STUDY MATERIAL.
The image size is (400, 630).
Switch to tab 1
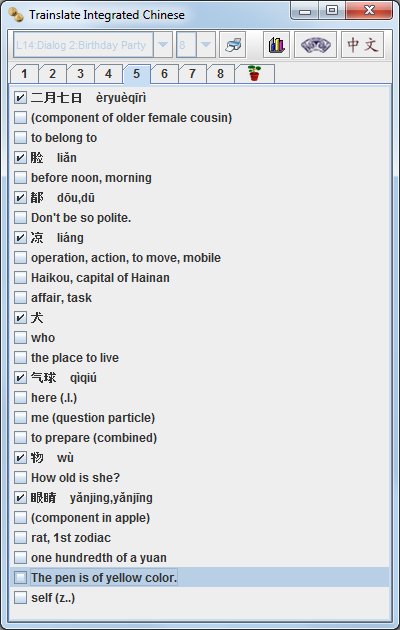pos(24,74)
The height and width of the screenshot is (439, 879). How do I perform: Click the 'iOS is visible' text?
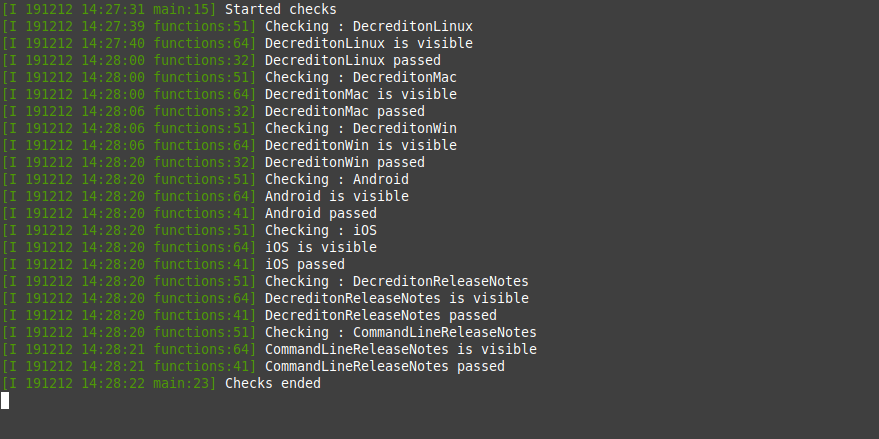321,247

WHAT YOU NEED TO DO.
Pictures are skipped here. Print exactly, and only, the lines from the one holding "The height and" through the final line of the material above, both ends included.

ANSWER TO THIS PROBLEM.
The height and width of the screenshot is (439, 879). How do I perform: Click the 'iOS is visible' text?
321,247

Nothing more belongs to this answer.